A student has enrolled for the first time at a University. The probability of receiving it is 85% if you obtain a scholarship and 45% if you do not obtain one. If the probability of obtaining a scholarship is 30%. i) Determine the probability that the student receives a scholarship. ii) If the student receives a scholarship, determine the probability that he or she received a scholarship.
Accepted Solution
A:
To solve this problem, we can use conditional probability. Let's break it down step by step:
i) Determine the probability that the student receives a scholarship.
The probability of receiving a scholarship is given as 30%. Therefore, P(Scholarship) = 0.30 or 30%.
ii) If the student receives a scholarship, determine the probability that he or she received a scholarship.
This is a conditional probability problem, and we want to find the probability that the student received a scholarship given that they received it. We can denote this as P(Scholarship | Received Scholarship).
We can use Bayes' theorem to calculate this:
P(Scholarship | Received Scholarship) = [P(Received Scholarship | Scholarship) * P(Scholarship)] / P(Received Scholarship)
We already know:
- P(Scholarship) = 0.30 (from part i)
- P(Received Scholarship | Scholarship) = 0.85 (probability of receiving if you obtain a scholarship)

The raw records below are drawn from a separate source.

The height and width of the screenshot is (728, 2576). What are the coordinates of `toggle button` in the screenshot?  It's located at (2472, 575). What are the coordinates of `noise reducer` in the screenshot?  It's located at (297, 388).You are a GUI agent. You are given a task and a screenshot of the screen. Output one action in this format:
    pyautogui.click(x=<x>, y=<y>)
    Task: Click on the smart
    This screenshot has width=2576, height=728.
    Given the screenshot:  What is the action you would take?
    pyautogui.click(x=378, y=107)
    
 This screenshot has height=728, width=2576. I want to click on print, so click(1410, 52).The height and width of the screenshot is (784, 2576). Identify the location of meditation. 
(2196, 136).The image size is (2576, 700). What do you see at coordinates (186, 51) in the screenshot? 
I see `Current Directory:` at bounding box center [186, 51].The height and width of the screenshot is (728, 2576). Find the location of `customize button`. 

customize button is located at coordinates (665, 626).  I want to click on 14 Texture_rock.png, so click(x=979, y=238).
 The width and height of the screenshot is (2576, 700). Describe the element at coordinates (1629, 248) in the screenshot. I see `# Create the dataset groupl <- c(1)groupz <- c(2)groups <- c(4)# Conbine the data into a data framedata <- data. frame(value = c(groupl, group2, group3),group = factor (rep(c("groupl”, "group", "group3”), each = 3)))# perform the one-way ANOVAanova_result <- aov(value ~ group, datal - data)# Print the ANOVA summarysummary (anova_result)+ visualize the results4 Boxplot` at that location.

Now, we need to find P(Received Scholarship), which can be calculated using the law of total probability. We can calculate it as follows:
P(Received Scholarship) = P(Received Scholarship | Scholarship) * P(Scholarship) + P(Received Scholarship | No Scholarship) * P(No Scholarship)
- P(Received Scholarship | No Scholarship) = 0.45 (probability of receiving if you do not obtain a scholarship)
- P(No Scholarship) = 1 - P(Scholarship) = 1 - 0.30 = 0.70 (probability of not obtaining a scholarship)
Now we can calculate P(Received Scholarship):
P(Received Scholarship) = (0.85 * 0.30) + (0.45 * 0.70)
P(Received Scholarship) = 0.255 + 0.315
P(Received Scholarship) = 0.57
Now, we can calculate P(Scholarship | Received Scholarship) using Bayes' theorem:
P(Scholarship | Received Scholarship) = (0.85 * 0.30) / 0.57
P(Scholarship | Received Scholarship) = 0.255 / 0.57
P(Scholarship | Received Scholarship) β 0.4474
So, if the student receives a scholarship, the probability that they received a scholarship is approximately 0.4474, or 44.74%.